Give back all of the records below word for word, keeping every line unchanged.

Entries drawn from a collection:
• • • •

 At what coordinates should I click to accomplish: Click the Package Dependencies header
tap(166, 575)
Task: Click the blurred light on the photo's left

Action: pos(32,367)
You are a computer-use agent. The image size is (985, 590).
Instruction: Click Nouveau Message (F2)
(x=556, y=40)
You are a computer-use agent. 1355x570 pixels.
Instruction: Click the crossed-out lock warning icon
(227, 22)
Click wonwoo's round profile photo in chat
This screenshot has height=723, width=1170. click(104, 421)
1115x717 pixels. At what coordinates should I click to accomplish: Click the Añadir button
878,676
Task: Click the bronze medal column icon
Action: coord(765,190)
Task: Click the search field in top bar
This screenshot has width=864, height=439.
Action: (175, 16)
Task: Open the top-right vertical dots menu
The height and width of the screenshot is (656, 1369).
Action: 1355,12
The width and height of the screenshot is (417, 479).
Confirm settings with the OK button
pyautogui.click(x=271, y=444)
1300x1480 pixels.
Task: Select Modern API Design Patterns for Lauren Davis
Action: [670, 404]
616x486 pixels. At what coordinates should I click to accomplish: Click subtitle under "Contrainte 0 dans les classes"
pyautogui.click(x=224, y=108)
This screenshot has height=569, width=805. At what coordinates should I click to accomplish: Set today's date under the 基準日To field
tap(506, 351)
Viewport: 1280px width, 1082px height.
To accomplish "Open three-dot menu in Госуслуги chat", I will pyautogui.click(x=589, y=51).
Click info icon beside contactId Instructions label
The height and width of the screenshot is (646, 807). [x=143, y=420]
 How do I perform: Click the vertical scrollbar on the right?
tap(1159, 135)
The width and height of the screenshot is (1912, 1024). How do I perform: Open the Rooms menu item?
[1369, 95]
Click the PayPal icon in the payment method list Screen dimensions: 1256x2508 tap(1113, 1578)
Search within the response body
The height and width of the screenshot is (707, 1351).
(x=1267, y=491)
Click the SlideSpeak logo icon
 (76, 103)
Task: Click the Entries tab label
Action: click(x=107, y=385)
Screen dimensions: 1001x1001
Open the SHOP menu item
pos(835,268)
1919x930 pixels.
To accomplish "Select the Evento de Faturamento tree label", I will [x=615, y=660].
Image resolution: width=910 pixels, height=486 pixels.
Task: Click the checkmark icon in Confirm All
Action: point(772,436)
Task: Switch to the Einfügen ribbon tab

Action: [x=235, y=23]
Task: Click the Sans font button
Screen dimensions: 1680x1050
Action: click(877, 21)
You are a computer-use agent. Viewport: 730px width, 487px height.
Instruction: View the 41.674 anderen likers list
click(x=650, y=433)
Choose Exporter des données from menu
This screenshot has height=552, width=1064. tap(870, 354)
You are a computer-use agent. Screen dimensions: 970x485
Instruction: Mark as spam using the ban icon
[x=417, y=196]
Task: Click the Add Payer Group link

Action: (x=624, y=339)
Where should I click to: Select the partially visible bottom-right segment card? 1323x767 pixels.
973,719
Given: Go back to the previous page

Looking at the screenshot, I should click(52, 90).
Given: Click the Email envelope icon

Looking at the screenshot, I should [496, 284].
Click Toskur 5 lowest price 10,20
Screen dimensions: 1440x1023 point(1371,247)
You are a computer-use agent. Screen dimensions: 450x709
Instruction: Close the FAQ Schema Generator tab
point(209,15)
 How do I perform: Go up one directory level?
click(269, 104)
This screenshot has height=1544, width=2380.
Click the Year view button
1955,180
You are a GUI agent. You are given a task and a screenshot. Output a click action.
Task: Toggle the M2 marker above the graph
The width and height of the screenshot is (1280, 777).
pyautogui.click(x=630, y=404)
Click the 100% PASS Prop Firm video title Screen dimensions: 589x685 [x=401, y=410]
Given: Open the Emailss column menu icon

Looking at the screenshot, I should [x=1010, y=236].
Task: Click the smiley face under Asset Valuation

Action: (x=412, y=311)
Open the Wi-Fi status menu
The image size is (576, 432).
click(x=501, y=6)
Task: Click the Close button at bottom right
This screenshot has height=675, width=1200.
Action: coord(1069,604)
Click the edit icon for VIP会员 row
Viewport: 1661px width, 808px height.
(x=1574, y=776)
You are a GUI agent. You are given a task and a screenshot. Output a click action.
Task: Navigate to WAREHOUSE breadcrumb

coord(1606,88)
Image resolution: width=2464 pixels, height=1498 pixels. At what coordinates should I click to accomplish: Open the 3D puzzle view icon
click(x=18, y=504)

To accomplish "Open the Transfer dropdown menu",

• • • •

● THE RESPONSE
 At what coordinates should I click to accomplish: Click the Package Dependencies header
tap(166, 575)
Task: Click the blurred light on the photo's left

Action: pos(32,367)
You are a computer-use agent. The image size is (985, 590).
Instruction: Click Nouveau Message (F2)
(x=556, y=40)
You are a computer-use agent. 1355x570 pixels.
Instruction: Click the crossed-out lock warning icon
(227, 22)
Click wonwoo's round profile photo in chat
This screenshot has height=723, width=1170. click(104, 421)
1115x717 pixels. At what coordinates should I click to accomplish: Click the Añadir button
878,676
Task: Click the bronze medal column icon
Action: coord(765,190)
Task: Click the search field in top bar
This screenshot has width=864, height=439.
Action: (175, 16)
Task: Open the top-right vertical dots menu
The height and width of the screenshot is (656, 1369).
Action: 1355,12
The width and height of the screenshot is (417, 479).
Confirm settings with the OK button
pyautogui.click(x=271, y=444)
1300x1480 pixels.
Task: Select Modern API Design Patterns for Lauren Davis
Action: [670, 404]
616x486 pixels. At what coordinates should I click to accomplish: Click subtitle under "Contrainte 0 dans les classes"
pyautogui.click(x=224, y=108)
This screenshot has height=569, width=805. At what coordinates should I click to accomplish: Set today's date under the 基準日To field
tap(506, 351)
Viewport: 1280px width, 1082px height.
To accomplish "Open three-dot menu in Госуслуги chat", I will pyautogui.click(x=589, y=51).
Click info icon beside contactId Instructions label
The height and width of the screenshot is (646, 807). [x=143, y=420]
 How do I perform: Click the vertical scrollbar on the right?
tap(1159, 135)
The width and height of the screenshot is (1912, 1024). How do I perform: Open the Rooms menu item?
[1369, 95]
Click the PayPal icon in the payment method list Screen dimensions: 1256x2508 tap(1113, 1578)
Search within the response body
The height and width of the screenshot is (707, 1351).
(x=1267, y=491)
Click the SlideSpeak logo icon
 (76, 103)
Task: Click the Entries tab label
Action: click(x=107, y=385)
Screen dimensions: 1001x1001
Open the SHOP menu item
pos(835,268)
1919x930 pixels.
To accomplish "Select the Evento de Faturamento tree label", I will [x=615, y=660].
Image resolution: width=910 pixels, height=486 pixels.
Task: Click the checkmark icon in Confirm All
Action: point(772,436)
Task: Switch to the Einfügen ribbon tab

Action: [x=235, y=23]
Task: Click the Sans font button
Screen dimensions: 1680x1050
Action: click(877, 21)
You are a computer-use agent. Viewport: 730px width, 487px height.
Instruction: View the 41.674 anderen likers list
click(x=650, y=433)
Choose Exporter des données from menu
This screenshot has height=552, width=1064. tap(870, 354)
You are a computer-use agent. Screen dimensions: 970x485
Instruction: Mark as spam using the ban icon
[x=417, y=196]
Task: Click the Add Payer Group link

Action: (x=624, y=339)
Where should I click to: Select the partially visible bottom-right segment card? 1323x767 pixels.
973,719
Given: Go back to the previous page

Looking at the screenshot, I should click(52, 90).
Given: Click the Email envelope icon

Looking at the screenshot, I should [496, 284].
Click Toskur 5 lowest price 10,20
Screen dimensions: 1440x1023 point(1371,247)
You are a computer-use agent. Screen dimensions: 450x709
Instruction: Close the FAQ Schema Generator tab
point(209,15)
 How do I perform: Go up one directory level?
click(269, 104)
This screenshot has height=1544, width=2380.
Click the Year view button
1955,180
You are a GUI agent. You are given a task and a screenshot. Output a click action.
Task: Toggle the M2 marker above the graph
The width and height of the screenshot is (1280, 777).
pyautogui.click(x=630, y=404)
Click the 100% PASS Prop Firm video title Screen dimensions: 589x685 [x=401, y=410]
Given: Open the Emailss column menu icon

Looking at the screenshot, I should [x=1010, y=236].
Task: Click the smiley face under Asset Valuation

Action: (x=412, y=311)
Open the Wi-Fi status menu
The image size is (576, 432).
click(x=501, y=6)
Task: Click the Close button at bottom right
This screenshot has height=675, width=1200.
Action: coord(1069,604)
Click the edit icon for VIP会员 row
Viewport: 1661px width, 808px height.
(x=1574, y=776)
You are a GUI agent. You are given a task and a screenshot. Output a click action.
Task: Navigate to WAREHOUSE breadcrumb

coord(1606,88)
Image resolution: width=2464 pixels, height=1498 pixels. At what coordinates should I click to accomplish: Open the 3D puzzle view icon
click(x=18, y=504)

To accomplish "Open the Transfer dropdown menu",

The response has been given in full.